Only for a short while had Wilder's trick held the pursuers in check.
Habituated to such wiles, the Indians, at first suspecting it to be one, soon became certain.

For, as they scattered to each side of the cleft, the steel tube no longer kept turning towards them, while the coonskin cap remained equally without motion.
At length, becoming convinced, and urged on by the Red Cross chief and the bearded savage by his side, they dashed boldly up, and, dismounting, entered the chine over the body of the butchered horse.
Only staying to take possession of the relinquished rifle, they continued on up the ravine fast as their feet could carry them.

A moment's pause where the red kerchief lay on the rock, suspecting this also a ruse to mislead them as to the track taken by the fugitives.

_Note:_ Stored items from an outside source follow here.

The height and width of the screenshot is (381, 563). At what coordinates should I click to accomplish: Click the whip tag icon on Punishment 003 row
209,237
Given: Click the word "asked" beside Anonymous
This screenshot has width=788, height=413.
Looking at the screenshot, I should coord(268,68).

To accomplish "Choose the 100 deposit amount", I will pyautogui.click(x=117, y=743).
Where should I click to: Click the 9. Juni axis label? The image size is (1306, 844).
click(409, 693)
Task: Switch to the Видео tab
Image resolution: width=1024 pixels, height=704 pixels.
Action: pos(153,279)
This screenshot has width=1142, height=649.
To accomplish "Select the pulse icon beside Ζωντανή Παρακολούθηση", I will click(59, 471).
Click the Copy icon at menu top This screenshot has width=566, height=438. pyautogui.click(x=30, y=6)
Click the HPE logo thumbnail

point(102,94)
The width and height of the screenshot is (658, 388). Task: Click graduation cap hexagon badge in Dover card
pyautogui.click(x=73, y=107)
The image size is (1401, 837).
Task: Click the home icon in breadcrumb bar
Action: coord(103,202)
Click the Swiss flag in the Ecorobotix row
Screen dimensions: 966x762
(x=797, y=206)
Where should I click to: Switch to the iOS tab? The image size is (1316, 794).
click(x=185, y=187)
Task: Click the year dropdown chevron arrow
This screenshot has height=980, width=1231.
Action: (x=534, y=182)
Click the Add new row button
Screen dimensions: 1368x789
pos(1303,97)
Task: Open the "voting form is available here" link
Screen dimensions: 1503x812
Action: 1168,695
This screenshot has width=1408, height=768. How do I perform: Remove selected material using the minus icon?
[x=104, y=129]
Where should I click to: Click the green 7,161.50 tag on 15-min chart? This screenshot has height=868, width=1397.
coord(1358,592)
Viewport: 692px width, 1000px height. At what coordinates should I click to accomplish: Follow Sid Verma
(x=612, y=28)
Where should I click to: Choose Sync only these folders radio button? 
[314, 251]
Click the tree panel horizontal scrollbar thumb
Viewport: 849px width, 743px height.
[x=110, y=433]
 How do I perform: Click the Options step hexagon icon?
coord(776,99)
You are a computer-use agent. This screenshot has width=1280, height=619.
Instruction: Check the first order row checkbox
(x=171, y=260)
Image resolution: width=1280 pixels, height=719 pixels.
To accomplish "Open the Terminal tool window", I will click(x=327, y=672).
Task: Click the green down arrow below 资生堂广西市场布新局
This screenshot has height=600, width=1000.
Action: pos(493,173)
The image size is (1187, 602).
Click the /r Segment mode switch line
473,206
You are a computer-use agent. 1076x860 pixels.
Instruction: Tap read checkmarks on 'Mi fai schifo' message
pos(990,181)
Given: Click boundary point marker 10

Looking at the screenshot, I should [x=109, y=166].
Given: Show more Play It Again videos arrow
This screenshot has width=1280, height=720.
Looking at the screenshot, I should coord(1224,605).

To make certain, they separated into two parties--one going up the gulch, that led left, the other proceeding by that which conducted to the place where the two men had concealed themselves.
Arriving upon the little platform, the pursuers at once discovered the cavity, at the same time conjecturing that the pursued had gone into it.
Becoming sure of this, they who took the left-hand path rejoined them, these bringing the report that they had ascended to the summit of the cliff, and seen nothing of the two men who were chased.
Then the stones were cast in; after them the burning stalks of the _ideodondo_; when, finally, to make destruction sure, the rock was rolled over, closing up the shaft as securely as if the cliff itself had fallen face downward upon the spot.
The savages stayed no longer there.

All were too eager to return to the waggons to make sure of their share in the captured spoils.
One alone remained--he with the bushed beard.